Jeudi dernier, le parvis du collège Aimé-Césaire ressemblait à celui d’une mairie un jour de mariage. Garçons en chemises impeccablement repassées et chaussures nickel. Filles en jupes (ce qui n’arrive jamais) et coiffures sophistiquées. Jeudi, les troisièmes n’avaient pas cours. Ils passaient leurs oraux de stage. La tenue compte dans la note. Cinq minutes d’exposé et cinq minutes de questions devant deux de leurs professeurs, 40 points qui compteront pour le brevet et un stress palpable, qu’on ne leur connaissait pas, même les jours de brevet blanc. En dehors du dress code, les élèves sont notés sur leur expression orale, leur capacité à présenter l’entreprise et à répondre à des questions… Mais l’oral de stage, c’est un peu comme L’École des fans. À la fin, généralement, tout le monde a une bonne note.

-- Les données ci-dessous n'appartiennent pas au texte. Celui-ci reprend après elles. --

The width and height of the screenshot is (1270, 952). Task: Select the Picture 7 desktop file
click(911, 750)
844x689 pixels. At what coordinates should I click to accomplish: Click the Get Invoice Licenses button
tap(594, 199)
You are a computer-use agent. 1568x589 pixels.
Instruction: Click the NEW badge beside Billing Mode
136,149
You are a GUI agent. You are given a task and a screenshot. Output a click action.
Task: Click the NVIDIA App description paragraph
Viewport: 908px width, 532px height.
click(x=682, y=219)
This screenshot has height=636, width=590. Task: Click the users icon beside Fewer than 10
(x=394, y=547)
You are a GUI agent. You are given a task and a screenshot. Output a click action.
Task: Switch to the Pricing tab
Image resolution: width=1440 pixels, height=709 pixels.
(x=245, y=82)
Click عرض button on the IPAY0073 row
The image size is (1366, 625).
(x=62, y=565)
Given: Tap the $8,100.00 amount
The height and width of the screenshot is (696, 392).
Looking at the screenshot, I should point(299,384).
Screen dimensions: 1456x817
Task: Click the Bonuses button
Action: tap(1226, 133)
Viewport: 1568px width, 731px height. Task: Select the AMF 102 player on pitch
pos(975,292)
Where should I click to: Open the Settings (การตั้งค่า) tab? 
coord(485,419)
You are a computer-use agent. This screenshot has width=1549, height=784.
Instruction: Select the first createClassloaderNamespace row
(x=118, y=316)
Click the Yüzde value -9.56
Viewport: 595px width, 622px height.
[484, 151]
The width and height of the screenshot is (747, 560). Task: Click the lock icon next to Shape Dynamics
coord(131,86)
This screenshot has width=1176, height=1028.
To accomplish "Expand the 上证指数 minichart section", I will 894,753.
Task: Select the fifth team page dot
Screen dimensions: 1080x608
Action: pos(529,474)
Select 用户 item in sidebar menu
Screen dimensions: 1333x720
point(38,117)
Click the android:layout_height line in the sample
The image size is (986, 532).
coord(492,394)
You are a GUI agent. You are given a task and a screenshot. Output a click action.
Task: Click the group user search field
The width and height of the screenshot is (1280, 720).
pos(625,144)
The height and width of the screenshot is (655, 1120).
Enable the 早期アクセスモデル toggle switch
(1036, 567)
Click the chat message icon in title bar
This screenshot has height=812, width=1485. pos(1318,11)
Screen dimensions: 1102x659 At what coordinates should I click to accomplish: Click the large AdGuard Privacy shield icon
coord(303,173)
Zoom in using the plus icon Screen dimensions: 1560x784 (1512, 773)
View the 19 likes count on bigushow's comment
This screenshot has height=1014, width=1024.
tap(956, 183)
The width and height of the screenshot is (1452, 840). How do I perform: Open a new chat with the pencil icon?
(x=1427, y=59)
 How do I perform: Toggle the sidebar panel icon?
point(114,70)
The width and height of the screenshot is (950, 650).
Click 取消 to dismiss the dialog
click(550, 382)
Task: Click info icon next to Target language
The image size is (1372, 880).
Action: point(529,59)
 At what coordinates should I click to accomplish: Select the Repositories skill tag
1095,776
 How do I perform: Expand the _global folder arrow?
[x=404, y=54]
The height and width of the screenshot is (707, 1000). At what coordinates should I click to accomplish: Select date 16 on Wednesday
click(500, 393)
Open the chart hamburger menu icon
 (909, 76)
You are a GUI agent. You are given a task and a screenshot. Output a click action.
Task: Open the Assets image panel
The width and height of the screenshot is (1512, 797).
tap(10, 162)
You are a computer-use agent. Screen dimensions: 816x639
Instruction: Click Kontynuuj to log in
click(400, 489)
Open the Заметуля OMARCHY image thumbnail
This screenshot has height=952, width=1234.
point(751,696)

Bonjour, je m’appelle Vithuran, je suis en 3e B et j’ai effectué mon stage au garage 4F Auto à Pantin dans le 93.
Vithuran a des souliers qui brillent et une chemise blanche amidonnée. Face à lui, il y Antoine Labaere, son prof principal et Bruno Franceschi, un autre enseignant du collège. Moi, ce qui m’intéresse dans la vie, c’est l’automobile. Et il me semble qu’il fallait que je commence par la base : la mécanique.
Vithuran a l’aisance et le sourire du commercial né. Pas une seconde on ne peut se douter qu’il a trouvé son stage à l’arrache, trois jours avant qu’il ne débute, ni qu’il n’a jamais rendu son rapport de stage écrit pour cause de poil dans la main
, résume un de ses profs.

Derrière lui, sur le tableau numérique, défilent les photos du garage où il a été stagiaire durant une semaine en février dernier (lire épisode 13, « Le stage de troisième »). Il explique les règles de sécurité, les outils utilisés, donne beaucoup de chiffres : la surface de l’atelier au mètre carré près, le poids supporté par les plateformes d’élévation… On m’a confié des tâches de plus en plus intéressantes, j’ai énormément appris. Quand on nous fait confiance, on a envie de bien faire, ça nous responsabilise.
Pour autant, Vithuran, n’envisage absolument pas de travailler dans un garage automobile, surtout depuis son stage. Trop dur, jamais j’aurais imaginé.
Il a gardé un souvenir visiblement douloureux d’un jour de grand froid. Je ne sentais plus mes mains.
Vithuran s’en tire haut la main, avec un 40 sur 40.
Arrive à sa suite Mariama, mini-jupe, petite veste cintrée et nattes remontées en superbe chignon.